Aufgabe 1:
Geben Sie aus dem Text über Urban Explorer den Abschnitt wörtlich wieder, der mit „Die Welt ist“ beginnt und mit „Achitekturexpeditionen oder Action-Kunst handelt.“ endet.
Aufgabe 2:
Entscheiden Sie für jede der folgenden Aussagen, ob sie mit dem Text über Urban Explorer übereinstimmt, und antworten Sie jeweils mit Ja oder Nein samt den ausschlaggebenden Worten des Textes als wörtlichem Zitat. (a) Urban Explorer zerstören in den verlassenen Gebäuden meist etwas. (b) Das Einsteigen in verlassene Gebäude ist in den meisten Fällen illegal. (c) Die ehemalige Ziegelei liegt in München-Oberföhring.
Aufgabe 3:
Führen Sie den Text über Urban Explorer von der Stelle an fort, an der er endet.

Ausgewählter Textauszug:
* * * * * * * * *

Urban Explorer steigen in verlassene Gebäude ein:Fenster zur ungeschönten Vergangenheit

Die Welt ist bis in den letzten Winkel erforscht, doch es gibt noch Räume für moderne Abenteurer: Urban Explorer steigen in verfallene Gebäude ein - und stoßen dort mitunter auf absonderliche Kuriositäten.

Felix Stephan

Überall auf der Welt gibt es derzeit junge Menschen, die in verlassene Gebäude einsteigen. Sie wollen sich dort einfach nur aufhalten. Das ist in den meisten Fällen illegal, obwohl sie meist nichts zerstören. Sie machen Fotos, schauen sich um, manchmal bleiben sie über Nacht. Das ist alles. Nur: Warum machen sie das? Es lässt sich nicht einmal mit Sicherheit sagen, ob es sich bei Urban Exploration um eine Art Sport, um Hobbyforschung, Achitekturexpeditionen oder Action-Kunst handelt.

Alte Ziegelei in Oberföhring, 2011

Schon die Graffiti-Malereien weisen darauf hin, dass hier mehr ist als ein verfallenes Gebäude. Solche Industrieruinen wie diese ehemalige Ziegelei in München-Oberföhring sind heute auch Kulissen popkultureller Produktion.

(Foto: Robert Haas)

* * * * * * * * *

Datenauszug:

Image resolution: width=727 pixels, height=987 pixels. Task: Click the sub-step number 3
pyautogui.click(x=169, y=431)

* * * * * * * * *

Antwort 1:
Die Welt ist bis in den letzten Winkel erforscht, doch es gibt noch Räume für moderne Abenteurer: Urban Explorer steigen in verfallene Gebäude ein - und stoßen dort mitunter auf absonderliche Kuriositäten.

Felix Stephan

Überall auf der Welt gibt es derzeit junge Menschen, die in verlassene Gebäude einsteigen. Sie wollen sich dort einfach nur aufhalten. Das ist in den meisten Fällen illegal, obwohl sie meist nichts zerstören. Sie machen Fotos, schauen sich um, manchmal bleiben sie über Nacht. Das ist alles. Nur: Warum machen sie das? Es lässt sich nicht einmal mit Sicherheit sagen, ob es sich bei Urban Exploration um eine Art Sport, um Hobbyforschung, Achitekturexpeditionen oder Action-Kunst handelt.

Antwort 2:
(a) Nein: „obwohl sie meist nichts zerstören“
(b) Ja: „Das ist in den meisten Fällen illegal“
(c) Ja: „diese ehemalige Ziegelei in München-Oberföhring“

Antwort 3:
Die Karrieren vieler Urban Explorer beginnen wie die von Tim Edensor. Als der Geograf der Universität Manchester noch ein kleiner Junge war, hatte er ein Erlebnis, von dem er Jahrzehnte später in seinem Buch "Industrial Ruins" erzählt: In der Nähe des schottischen Cottages seiner Großeltern, bei denen er Jahr für Jahr seine Sommerferien verbrachte, stand ein verlassenes Schloss. Mit seinen Geschwistern kletterte er regelmäßig über den Stacheldraht in den Garten und trieb sich dort herum. Jeden Abend wurden sie schließlich von einer alten Frau verjagt, die im Gartenhaus wohnte und regelmäßig in einem uralten Auto über das Gelände patrouillierte, begleitet von einer "außerordentlich boshaften Gans" und einem Hund.

"Nachdem ich jahrelang den Garten ausgekundschaftet hatte, entdeckte ich ein offenes Fenster im Erdgeschoss, durch das man sich in das Haus schieben konnte. Natürlich eine Einladung, der ich unmöglich widerstehen konnte. In den düsteren, von Bäumen überwachsenen Räumen bot sich mir ein ungewöhnlicher Anblick. Am merkwürdigsten war eine Vitrine mit einem ausgestopften zweiköpfigen Kalb darin, vielleicht ein Schatz aus einer Welt, die sich nach Absonderlichkeit und Kuriositäten sehnte."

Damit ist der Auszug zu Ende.